:: SUPPLIED MATERIAL ::
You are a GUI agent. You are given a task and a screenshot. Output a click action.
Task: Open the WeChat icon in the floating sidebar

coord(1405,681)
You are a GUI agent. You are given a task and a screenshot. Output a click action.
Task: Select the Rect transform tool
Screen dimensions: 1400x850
:::
:: SUPPLIED MATERIAL ::
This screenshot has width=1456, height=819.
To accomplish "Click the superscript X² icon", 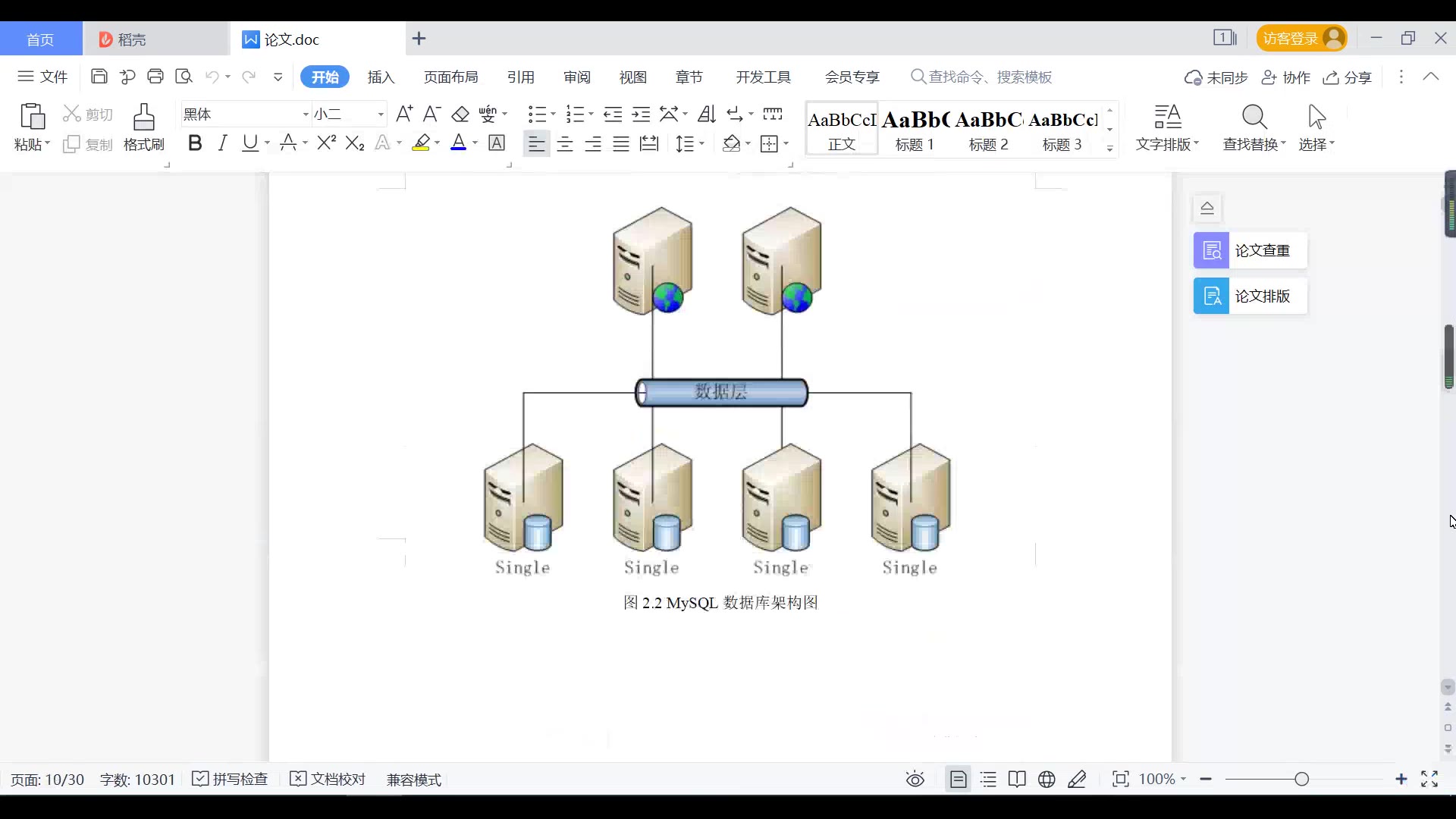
:::
YOUR TASK — Reproduce verbatim only the segment of the listing bounded by the line containing "Task: Select the Rect transform tool" and the line containing "Screen dimensions: 1400x850", with both boundary lines included.

ANSWER SECTION —
Task: Select the Rect transform tool
Screen dimensions: 1400x850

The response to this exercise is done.